**WORK TASK**
Once the line holding "The width and" is found in the entries below, restate it and each line after it word for word, with no pictures.

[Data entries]

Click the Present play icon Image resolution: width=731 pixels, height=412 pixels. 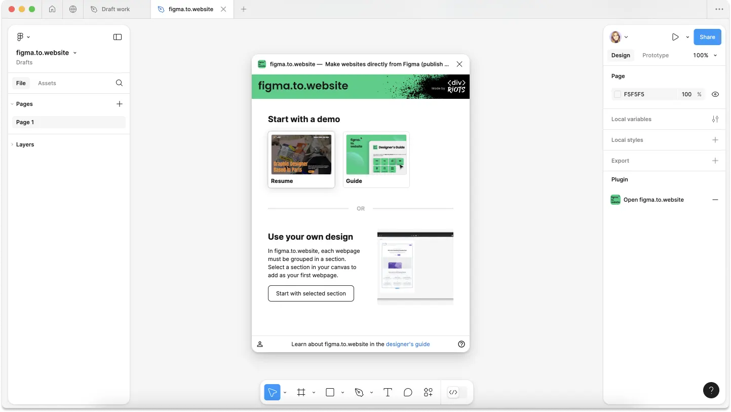[x=675, y=37]
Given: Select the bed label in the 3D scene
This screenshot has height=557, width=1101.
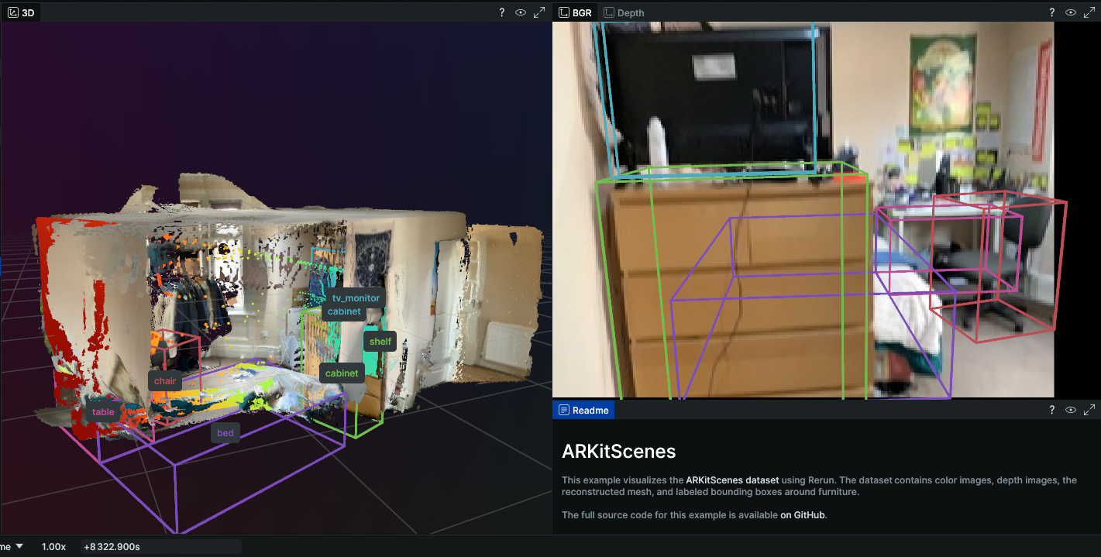Looking at the screenshot, I should pyautogui.click(x=225, y=433).
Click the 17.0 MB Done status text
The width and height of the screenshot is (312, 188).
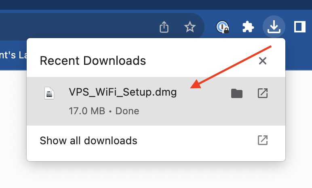tap(104, 111)
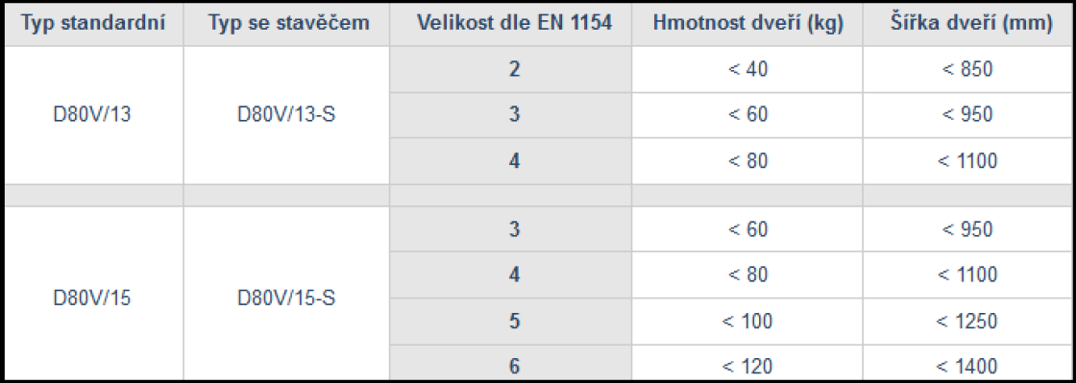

**ANSWER TO THIS PROBLEM**
The width and height of the screenshot is (312, 188).
tap(104, 111)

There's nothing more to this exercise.